When Dragon entered 9th grade, I started planning what he could do over the summer.  College applications are not far away for a 9th grader, and I wanted Dragon to have an intense academic experience at a place far from home, so that he could see and experience another part of the world.  Dragon studied for and took the ACT, and his scores qualified him for CTY.  CTY runs summer programs at various campuses across the U.S.  Dragon decided to take macro economics at Johns Hopkins University in Maryland.  He was notified that a gentleman by the name of Jim Winters had sponsored a scholarship to encourage young people to study economics and finance, and we encouraged Dragon to apply.  While we in Seattle over Spring Break, Dragon received the good news that he had been selected to receive the scholarship.  He would be going to Johns Hopkins for three weeks, with part of his tuition paid for by the generosity of Mr. Jim Winters.

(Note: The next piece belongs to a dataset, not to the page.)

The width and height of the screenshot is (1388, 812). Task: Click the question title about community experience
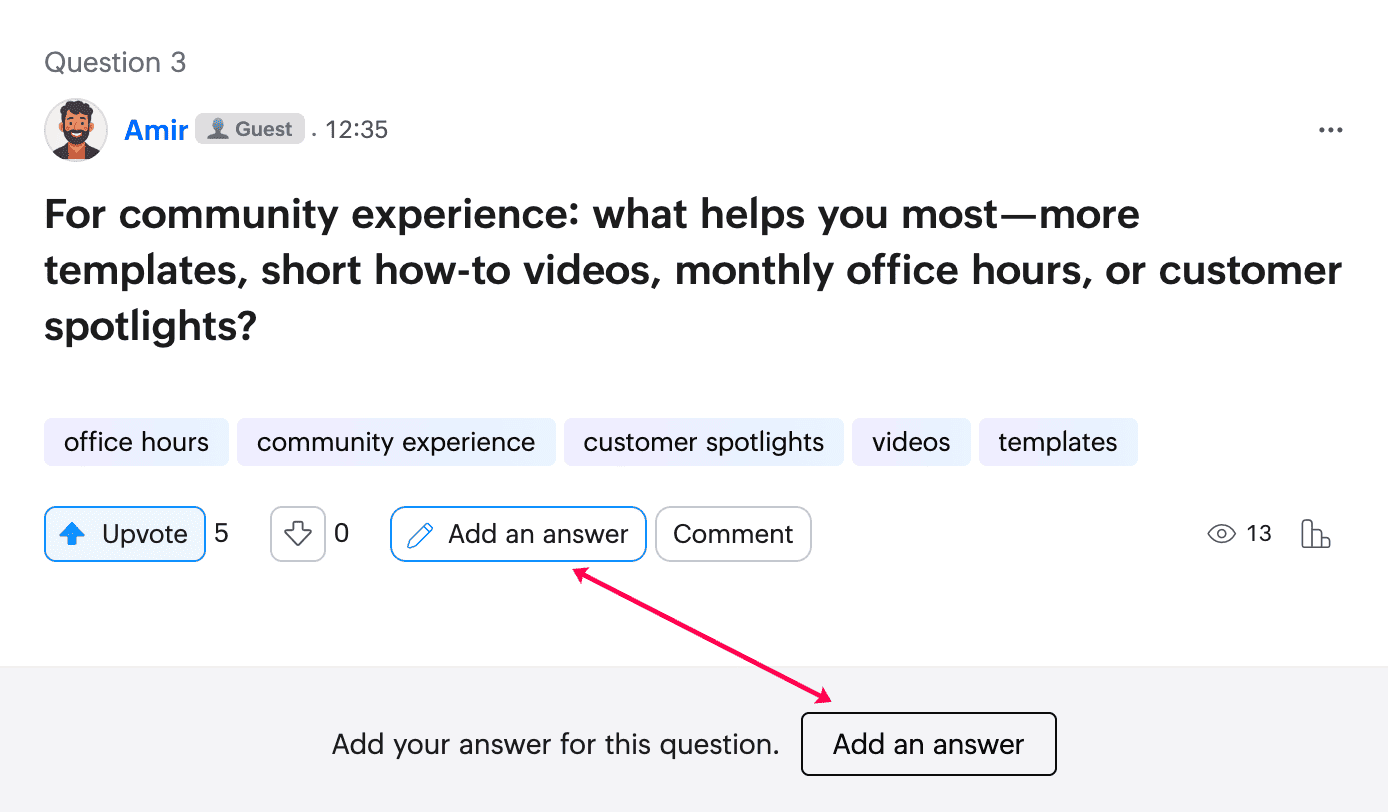(693, 271)
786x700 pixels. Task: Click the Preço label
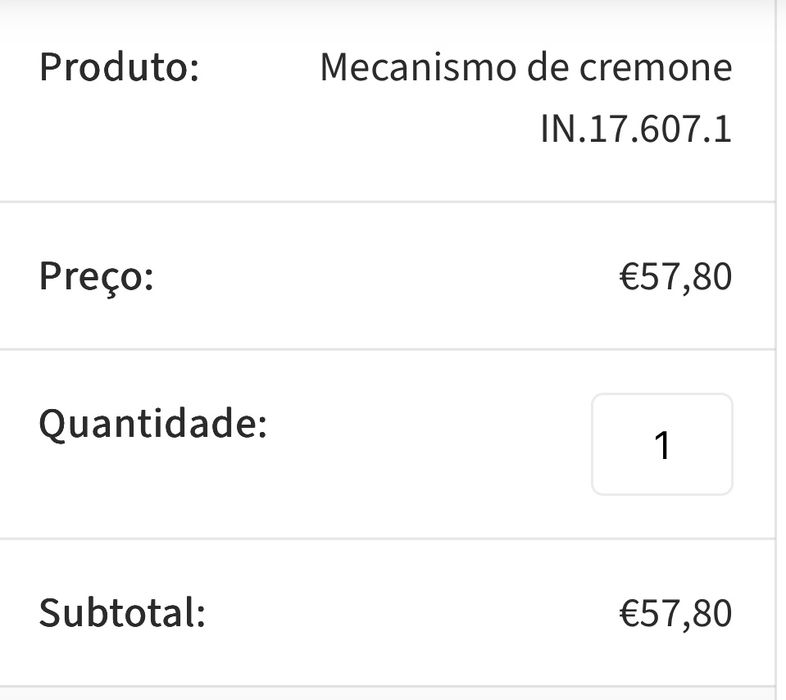pyautogui.click(x=96, y=276)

Dragon had an amazing experience at CTY.  He was in class seven hours a day, cramming a college economics course into a mere three weeks.  He worked his way through most of his college textbook.  And he thrived.  His final evaluation was everything we had hoped for, for Dragon, full of things we had been working with Dragon on for many years: speaking up in class, contributing to conversations, integrating real world experiences with classroom material, showing a real desire to learn.  In class, Dragon analyzed the domestic housing bubble and the Asian Financial Crisis of the 1990s. 2015 was the summer of the Greek financial crisis, and Dragon had learned enough economics to make an analogy likening Greece to his little sister: soft and pampered, and too used to getting her own way by people who coddled her.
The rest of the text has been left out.